Jacques Fourcy ( 1906 - 1990 )

Crevasses on the Glacier du Géant with the Tour Ronde in the distance, Chamonix, France


Crevasses on the Glacier du Géant with the Tour Ronde in the distance, Chamonix, France


oil on panel
22½ x 30½in (57 x 77cm)
signed

item sold

Fourcy learnt to paint by himself. He relied exclusively on a palette knife generously loaded with paint to recreate the seracs, glaciers and couloirs so familiar to him as a peintre-alpiniste. His unusual technique proved highly successful; it meant too he could create blank areas of smoothed over paint broken up by thick layers and whorls of impasto. On close inspection, and with fingertips, the paint surfaces ripple with eddies and lines and yet it took considerable skill to avoid over saturating the colour and tone.
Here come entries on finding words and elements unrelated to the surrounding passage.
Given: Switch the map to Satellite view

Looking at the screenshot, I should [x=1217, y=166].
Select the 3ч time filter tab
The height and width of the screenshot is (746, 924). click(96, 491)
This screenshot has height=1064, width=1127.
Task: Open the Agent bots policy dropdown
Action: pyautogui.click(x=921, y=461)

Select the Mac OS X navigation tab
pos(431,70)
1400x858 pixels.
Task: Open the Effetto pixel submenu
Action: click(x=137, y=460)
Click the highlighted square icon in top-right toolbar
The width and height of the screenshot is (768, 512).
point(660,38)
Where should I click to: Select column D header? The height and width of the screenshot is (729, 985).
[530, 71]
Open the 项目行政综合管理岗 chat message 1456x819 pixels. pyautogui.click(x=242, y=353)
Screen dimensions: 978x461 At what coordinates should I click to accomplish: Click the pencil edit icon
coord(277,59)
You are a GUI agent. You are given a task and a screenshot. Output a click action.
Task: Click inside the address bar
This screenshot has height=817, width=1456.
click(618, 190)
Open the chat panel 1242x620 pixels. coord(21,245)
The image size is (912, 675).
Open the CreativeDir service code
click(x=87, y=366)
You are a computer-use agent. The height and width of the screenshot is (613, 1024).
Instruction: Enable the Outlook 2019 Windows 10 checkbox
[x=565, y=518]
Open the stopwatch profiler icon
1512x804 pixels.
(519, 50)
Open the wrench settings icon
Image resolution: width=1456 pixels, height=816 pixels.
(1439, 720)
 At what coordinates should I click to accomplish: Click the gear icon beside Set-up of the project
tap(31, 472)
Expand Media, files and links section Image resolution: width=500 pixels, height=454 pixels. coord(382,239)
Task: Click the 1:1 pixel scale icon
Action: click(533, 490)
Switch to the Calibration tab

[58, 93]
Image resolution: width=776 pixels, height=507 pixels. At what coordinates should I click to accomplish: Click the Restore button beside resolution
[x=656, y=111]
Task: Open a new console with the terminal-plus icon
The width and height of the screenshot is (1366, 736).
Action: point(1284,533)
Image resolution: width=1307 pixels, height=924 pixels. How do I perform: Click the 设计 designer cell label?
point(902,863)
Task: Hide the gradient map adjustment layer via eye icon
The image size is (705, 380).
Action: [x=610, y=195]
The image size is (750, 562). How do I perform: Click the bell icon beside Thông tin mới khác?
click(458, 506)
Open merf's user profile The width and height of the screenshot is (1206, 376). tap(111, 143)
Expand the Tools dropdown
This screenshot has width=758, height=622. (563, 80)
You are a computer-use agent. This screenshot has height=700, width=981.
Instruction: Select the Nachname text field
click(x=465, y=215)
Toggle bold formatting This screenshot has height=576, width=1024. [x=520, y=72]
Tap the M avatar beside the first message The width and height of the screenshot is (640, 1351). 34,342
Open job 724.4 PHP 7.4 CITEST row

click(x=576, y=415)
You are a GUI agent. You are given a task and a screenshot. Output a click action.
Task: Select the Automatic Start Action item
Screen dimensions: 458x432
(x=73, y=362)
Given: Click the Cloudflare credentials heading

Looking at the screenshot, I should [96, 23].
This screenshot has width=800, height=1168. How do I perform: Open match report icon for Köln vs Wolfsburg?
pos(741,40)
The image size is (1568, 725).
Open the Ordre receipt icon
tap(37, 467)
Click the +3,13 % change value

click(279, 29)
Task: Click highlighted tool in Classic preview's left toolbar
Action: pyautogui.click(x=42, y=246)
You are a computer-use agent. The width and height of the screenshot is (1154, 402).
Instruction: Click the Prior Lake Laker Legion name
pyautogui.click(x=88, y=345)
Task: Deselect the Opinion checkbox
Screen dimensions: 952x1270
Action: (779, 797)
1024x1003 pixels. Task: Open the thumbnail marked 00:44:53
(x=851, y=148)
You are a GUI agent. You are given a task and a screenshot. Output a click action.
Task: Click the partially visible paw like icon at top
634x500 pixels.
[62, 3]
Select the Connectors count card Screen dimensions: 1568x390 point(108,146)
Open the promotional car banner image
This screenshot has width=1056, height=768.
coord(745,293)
Fourcy’s experience from a lifetime’s climbing gave him, like Loppé in particular, an advantage in calculating the strength of shadows at altitude; his foregrounds tend to juxtapose the receding composition perfectly. In this instance, the spiky Aiguille d’Entrèves and the Tour Ronde far off to the right seem an appropriately long way away across the tumbling ice-fields.
As an engineer by training, Fourcy had a successful career working for the French railway network before enlisting in the army. Despite losing an eye in WWII in 1940 and spending five years in a Rhineland prisoner of war camp, he was the longest active member of the Paris based Société des Peintres de Montagne, exhibiting every year from 1925 to 1990. His work erred towards drama rather than atmosphere.